Em “Nimuendajú”, povos indígenas surgem como objetos de estudo, sem protagonizar suas próprias lutas.

Por outro lado, o estilo de biografia escolhido privilegia uma visão clássica da história, com uma organização a partir da cronologia linear, num formato narrativo clássico, inclusive com narração em voz over, calcado em informações. O filme cresce nos instantes em que a poética contamina o filme, como nas transições de respiro em vermelho, ou nos momentos em que mergulha nas culturas indígenas e na vivência com as comunidades.

É curiosa a opção da diretora por um olhar externo europeu.

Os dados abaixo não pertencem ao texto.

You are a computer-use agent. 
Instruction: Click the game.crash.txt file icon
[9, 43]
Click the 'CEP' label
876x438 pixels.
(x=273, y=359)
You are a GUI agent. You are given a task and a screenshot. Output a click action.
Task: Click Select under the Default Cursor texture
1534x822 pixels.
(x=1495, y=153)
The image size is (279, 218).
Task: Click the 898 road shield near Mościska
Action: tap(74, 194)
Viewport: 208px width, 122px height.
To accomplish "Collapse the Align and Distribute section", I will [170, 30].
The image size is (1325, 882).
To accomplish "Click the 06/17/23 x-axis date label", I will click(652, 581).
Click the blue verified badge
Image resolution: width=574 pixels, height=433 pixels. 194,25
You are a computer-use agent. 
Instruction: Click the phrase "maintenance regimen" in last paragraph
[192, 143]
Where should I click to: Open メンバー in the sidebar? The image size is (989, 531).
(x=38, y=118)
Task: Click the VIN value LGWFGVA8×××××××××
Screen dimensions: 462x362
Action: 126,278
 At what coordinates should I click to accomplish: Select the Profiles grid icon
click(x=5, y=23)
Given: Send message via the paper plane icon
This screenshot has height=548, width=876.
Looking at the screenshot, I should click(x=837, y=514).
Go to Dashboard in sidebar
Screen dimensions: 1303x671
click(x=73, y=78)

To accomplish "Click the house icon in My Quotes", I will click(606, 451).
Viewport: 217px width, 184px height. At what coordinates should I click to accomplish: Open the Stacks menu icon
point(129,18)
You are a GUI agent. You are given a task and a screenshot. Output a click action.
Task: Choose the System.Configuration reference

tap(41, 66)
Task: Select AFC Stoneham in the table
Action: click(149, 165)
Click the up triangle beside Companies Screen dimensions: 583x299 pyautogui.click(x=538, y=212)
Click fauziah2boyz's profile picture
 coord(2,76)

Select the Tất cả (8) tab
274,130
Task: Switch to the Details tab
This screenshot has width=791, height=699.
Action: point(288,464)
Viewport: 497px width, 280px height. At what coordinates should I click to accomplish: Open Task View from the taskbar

Novamente vemos essa história contada a partir do ponto de vista do branco colonizador simpático às causas indígenas, mas apresentando-o sem grandes paradoxos ou questionamentos. Questões complexas, como seus vários casamentos com mulheres indígenas locais ou a fundação de museus com artefatos indígenas na Europa são apresentados sem maiores questionamentos éticos. Apesar de bela e bem-intencionada, a narrativa criada por Anaya para apresentar seu herói branco retira dos povos indígenas a autonomia de seus processos de luta e sobrevivência e transfere para um “salvador branco europeu” sua supremacia. Acaba se revelando uma visão anacrônica da história seja em termos da construção de sua narrativa histórica (o que Pierre Bourdieu chamava de “ilusão biográfica” em torno de uma proposta totalizante, unificada e coerente, que ignora as complexidades das estruturas sociais que afetam os fatos sociais) seja em termos de seu olhar para o próprio processo de lutas da construção de uma identidade nacional. As comunidades indígenas surgem no filme como meros objetos do olhar branco externo, sem que estejam diretamente engajadas em seus processos de luta emancipatória. Nesse sentindo, o filme possui não apenas uma visão de história tradicional mas uma visão sobre a antropologia e sobre a etnografia extremamente conservadoras. Uma possível contra-argumentação seria a de que o filme apenas documenta processos históricos do início do século XX, baseando-se na premissa de que “no passado era assim”. No entanto, é importante notar que o filme não se limita a registrar; ele reforça essas construções. Em vez de propor uma problematização crítica, a narrativa clássica e linear do filme as ratifica. Desse modo, mesmo que bem-intencionado e delicado, o filme infelizmente se revela ao final não apenas didático e clássico mas profundamente moralizante e conservador, pois acaba reafirmando (perpetuando, legitimando) a perspectiva colonizadora.